SRF: Die EU-Ratspräsidentschaft dauert nur 6 Monate. Was können Sie in so kurzer Zeit erreichen?
Jüri Ratas: Wir müssen einige Themen übernehmen, die heute während der Präsidentschaft Maltas auf dem Tisch sind. Aber wir haben auch unsere Prioritäten: Die Wirtschaft und – natürlich wie oft in diesem Teil Europas, insbesondere der baltischen Staaten – alle Verteidigungs- und Sicherheitsaspekte. Denn wir erinnern uns, was es bedeutet, mehr als 50 Jahre unter Besatzung zu leben.
Eine andere Priorität wird der digitale Markt sein und der freie Datenverkehr. Aber die wichtigste Frage ist, wie wir den 500 Millionen Europäern zeigen können, dass Europa vorwärts geht.
Die Präsidentschaft Estlands kommt in einem entscheidenden Moment: Nach dem Brexit, der Wahl von US-Präsident Trump und der angespannten Beziehung zwischen der EU und Russland. Sagen Sie sich manchmal: Ich wünschte, unsere Präsidentschaft wäre in einfacheren Zeiten gekommen?
Ich verstehe natürlich, dass es schwierig ist, auch beim Thema Immigration. Aber wenn wir immer nur übers Negative reden, sollten wir doch nie vergessen, warum sehr intelligente Leute diese Europäische Union gegründet haben. Der Grund war einfach: Frieden. Bis heute ist die EU ein Friedensprojekt.
Was ist Russland heute unter Präsident Wladimir Putin: Rivale, Konkurrent oder vielleicht Partner für Europa?
Die Realität ist: Wir haben Sanktionen gegen Russland. Und das wird so bleiben, bis Russland internationales Recht respektiert.
Sie erwarten nicht, dass sich da etwas ändert?
Nein, nicht in nächster Zeit. Da sehe ich keine solche Entwicklung.
Estland hat eine lange, teils schwierige Geschichte mit Russland. Könnte das ein Vorteil sein für Europa? Niemand kennt Russland besser.
Natürlich. Sie sind unsere Nachbarn. Wir können Estland auf der Landkarte nicht verschieben. Wir dürfen nie vergessen, wofür der Staat Russland heute steht.
Und wofür steht er?
Er steht dafür, dass sich ein Land andere Länder einfach nimmt – ganz oder teilweise. Schauen Sie sich Georgien an, oder die Situation in der Ukraine.
Muss Estland sich Sorgen machen wegen Russland?
So würde ich das nicht ausdrücken; Sorgen nicht, aber ich kann sagen: Wir lassen Russland keinen Tag aus den Augen.
Sie sind der erste Premier, der auch von der russisch-stämmigen Minderheit in Estland unterstützt wird. Könnten Sie so den Dialog zwischen Moskau und Brüssel fördern?
Ich denke, das spielt hier keine grosse Rolle. Die Esten mit russischen Wurzeln wollen ganz klar hier leben, in einem unabhängigen Estland.
Cyber-Angriffe sind aktuell ein grosses Thema, gerade nach allem, was im US-Wahlkampf passiert ist. Befürchten Sie so etwas auch in Estland?
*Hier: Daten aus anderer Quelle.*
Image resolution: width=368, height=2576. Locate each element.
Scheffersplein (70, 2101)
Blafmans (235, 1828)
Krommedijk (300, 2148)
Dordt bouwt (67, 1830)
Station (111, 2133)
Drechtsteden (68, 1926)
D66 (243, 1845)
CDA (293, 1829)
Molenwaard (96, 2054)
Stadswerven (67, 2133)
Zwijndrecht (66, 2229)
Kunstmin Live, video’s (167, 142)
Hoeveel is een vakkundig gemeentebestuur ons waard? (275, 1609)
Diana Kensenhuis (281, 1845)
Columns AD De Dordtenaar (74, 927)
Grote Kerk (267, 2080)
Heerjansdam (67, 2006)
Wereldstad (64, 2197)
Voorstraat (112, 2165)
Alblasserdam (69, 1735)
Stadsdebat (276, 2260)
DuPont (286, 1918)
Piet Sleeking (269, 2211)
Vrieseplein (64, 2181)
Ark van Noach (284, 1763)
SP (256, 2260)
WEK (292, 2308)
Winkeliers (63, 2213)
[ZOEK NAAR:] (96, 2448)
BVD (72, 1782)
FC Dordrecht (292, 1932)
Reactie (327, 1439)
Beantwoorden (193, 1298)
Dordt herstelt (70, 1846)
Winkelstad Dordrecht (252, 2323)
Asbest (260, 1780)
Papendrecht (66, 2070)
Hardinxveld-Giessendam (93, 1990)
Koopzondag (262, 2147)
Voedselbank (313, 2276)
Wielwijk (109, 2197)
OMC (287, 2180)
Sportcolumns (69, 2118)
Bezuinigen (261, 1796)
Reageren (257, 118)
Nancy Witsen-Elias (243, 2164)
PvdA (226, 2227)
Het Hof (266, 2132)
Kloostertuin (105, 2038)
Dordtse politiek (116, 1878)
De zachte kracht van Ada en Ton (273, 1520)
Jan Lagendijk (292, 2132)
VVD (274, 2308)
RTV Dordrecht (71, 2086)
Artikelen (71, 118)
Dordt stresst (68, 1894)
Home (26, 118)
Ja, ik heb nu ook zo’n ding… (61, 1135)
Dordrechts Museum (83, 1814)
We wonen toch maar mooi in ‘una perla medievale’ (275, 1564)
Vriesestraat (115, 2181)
Wir sehen Angriffe im Wahlkampf auch in Europa. Das ist nicht etwas, das täglich stattfindet. Aber wir in Estland wissen, wie real diese Dinge sind.
Ich habe gelesen, dass hier auch Freiwillige bei der Cyber-Verteidigung helfen?
Ja, wir haben Freiwillige, die teilweise in der Privatwirtschaft arbeiten und ihrem Land helfen wollen. Auf Verteidigungs-Fragen kann ich hier aus Sicherheitsgründen nicht weiter eingehen, aber ich kann sagen: Diese Freiwilligen arbeiten täglich, ja stündlich.
Denken sie, dass ihre Erfahrungen auch die EU beleben könnten? Denn Estland ist ja ein ziemlich junger Mitglied-Staat.
Ich hoffe und ich glaube das. Ich denke, wir können unsere Erfahrung einbringen, beispielsweise beim digitalen Markt oder den E-Services, die wir hier in Estland jeden Tag einsetzen.
Dank digitaler Verteidigung und dem konsequenten Einsatz von Technologie in allen Lebensbereichen will Estland seine Zukunft in Freiheit sichern. Welche Rolle spielt dabei die EU?
Ich kann mir Estland weder heute noch in Zukunft ausserhalb der EU vorstellen. Wenn es ein Europa der verschiedenen Geschwindigkeiten geben sollte, dann werden wir immer für mehr Europa stehen, für mehr Kooperation. Das ist unsere Rolle, so sehen wir unsere Zukunft.
Das Gespräch führte Arthur Honegger in Tallinn.